E. Kim, C. Miller, A. Bobkova, A. Muhlrad, G. Hegyi and E. Reisler
Department of of Chemistry and Biochemistry and Molecular Biology Institute, University of California Los Angeles, Los Angeles, CA 90095.
4-azido-2-nitrophenyl-putrescine attached to Q41 on actin, as described by (Hegyi et al., Protein Sci., 1992, 1, 132-144), was crosslinked to adjacent actin units along the two start helix by photoactivation. SDS PAGE analysis of the reacted actin revealed a ladder of crosslinked dimers, trimers, and higher oligomers. The crosslinking had no effect on the rigor binding of S1 to actin and did not change significantly the Vmax and Km values of acto-S1 ATPase.

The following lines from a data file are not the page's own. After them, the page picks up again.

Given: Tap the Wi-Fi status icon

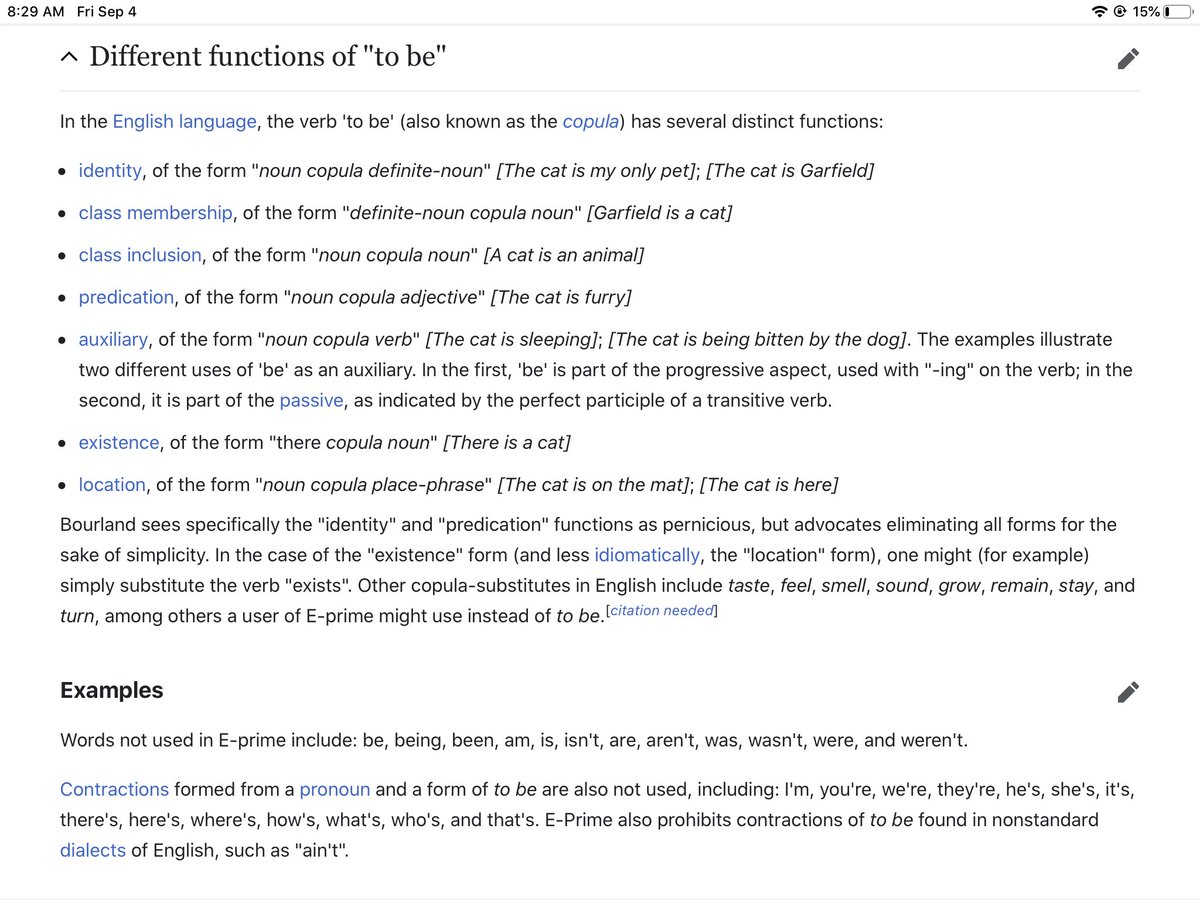Looking at the screenshot, I should (x=1100, y=12).
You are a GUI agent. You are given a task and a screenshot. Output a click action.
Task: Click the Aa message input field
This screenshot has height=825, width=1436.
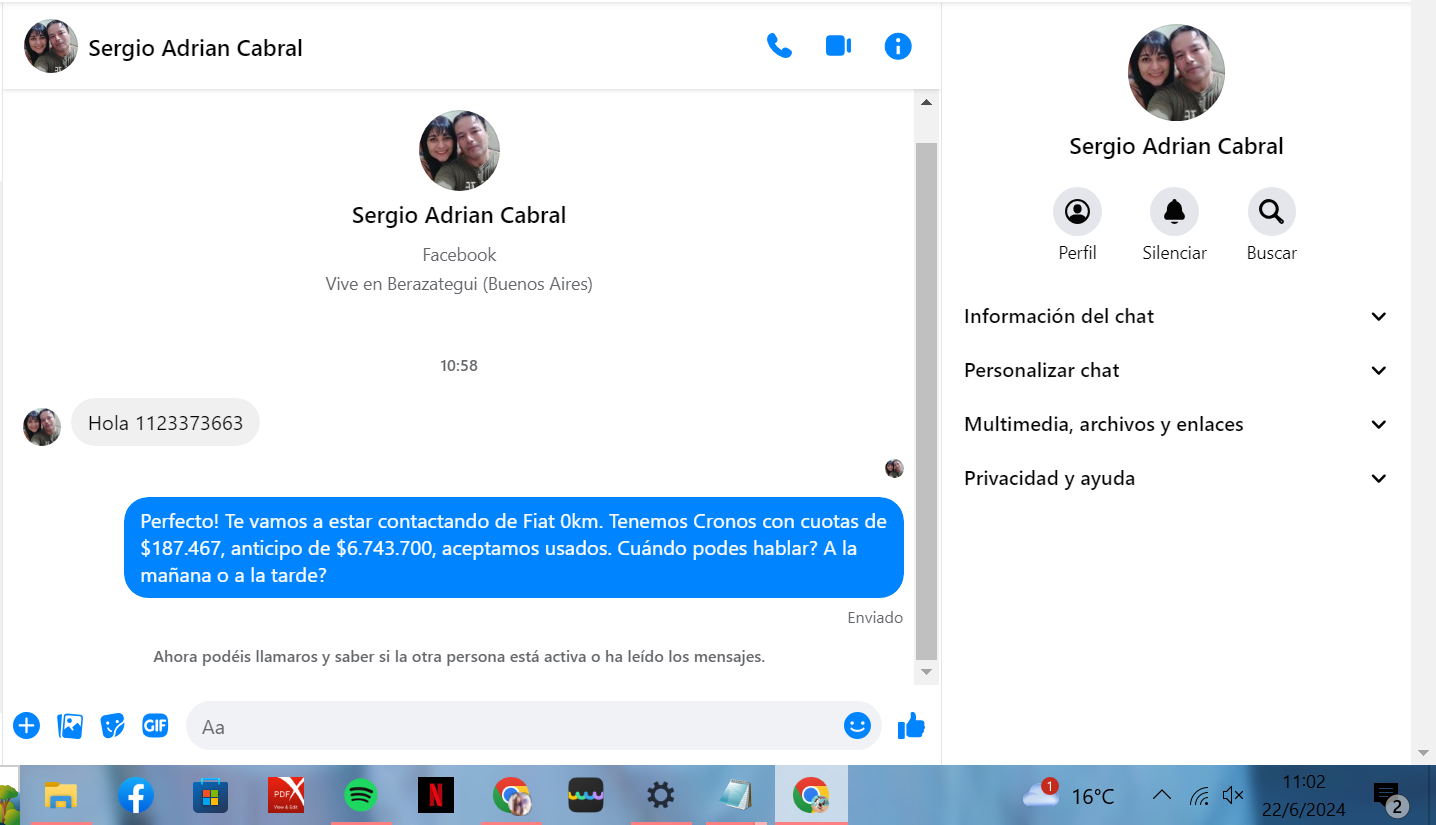click(515, 726)
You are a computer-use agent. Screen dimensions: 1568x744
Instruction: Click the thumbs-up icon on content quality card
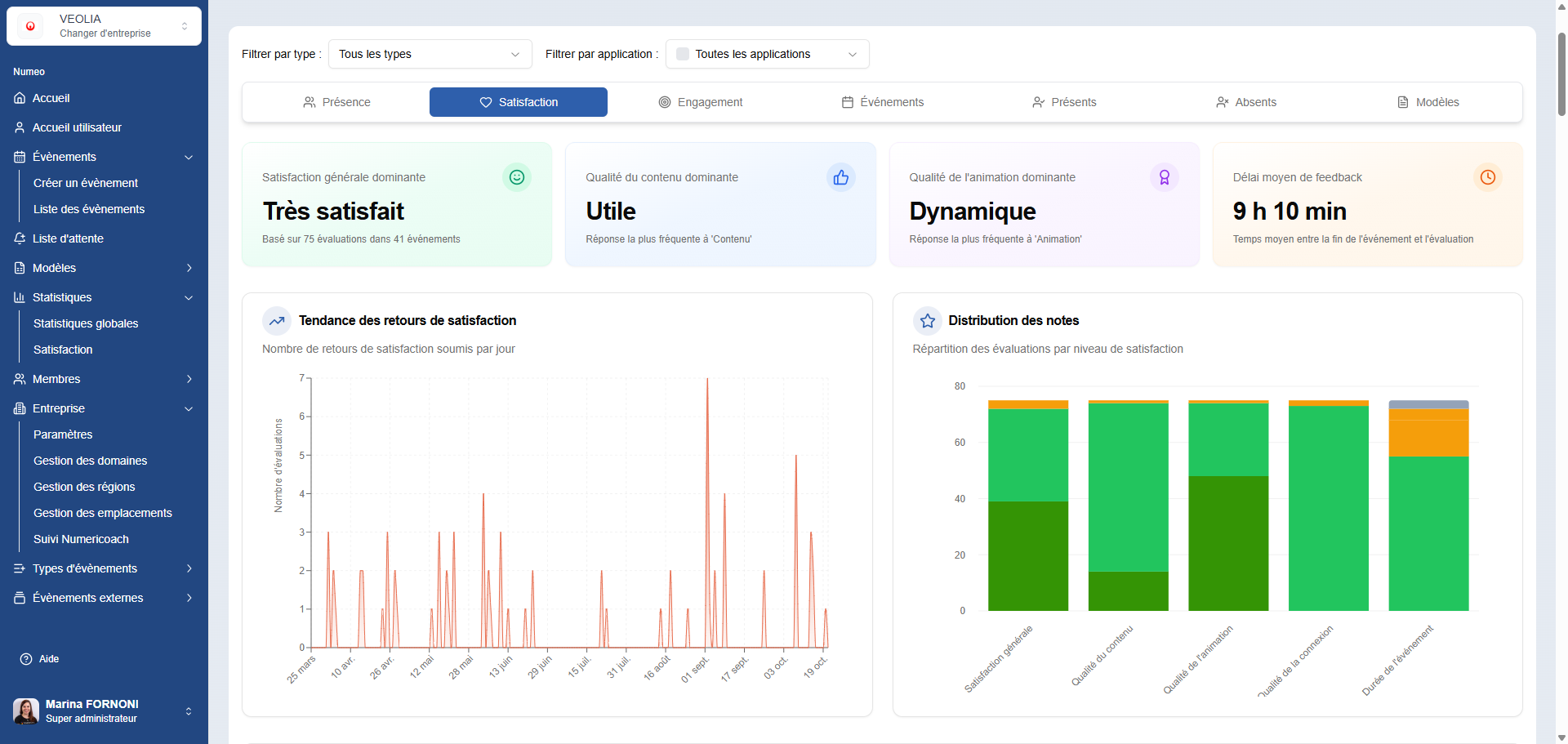(840, 177)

Fractionation of depolymerized crosslinked actin yielded three fractions: dimers, trimers(+dimers), and oligomers. These crosslinked actins activated S1 ATPase only up to three-fold better then G-actin, despite their strong binding of S1. Crosslinked actin dimers appeared to bind the first S1 much stronger and the second one at a comparable affinity to that of G-actin. The three fractions of crosslinked actin were readily polymerized to F-actin by MgCl2. After repolymerization, the filamentous, crosslinked actin activated the S1 ATPase to about 50% of the activation by control F-actin. In vitro motilities of the filaments were inhibited by the crosslinking of the filamentous actin. The motility of filaments reconstituted from the crosslinked dimers, trimers, and oligomers was inhibited by 40, 75, and 100%, respectively. These results support the claim on the active role of actin in mechanochemical events.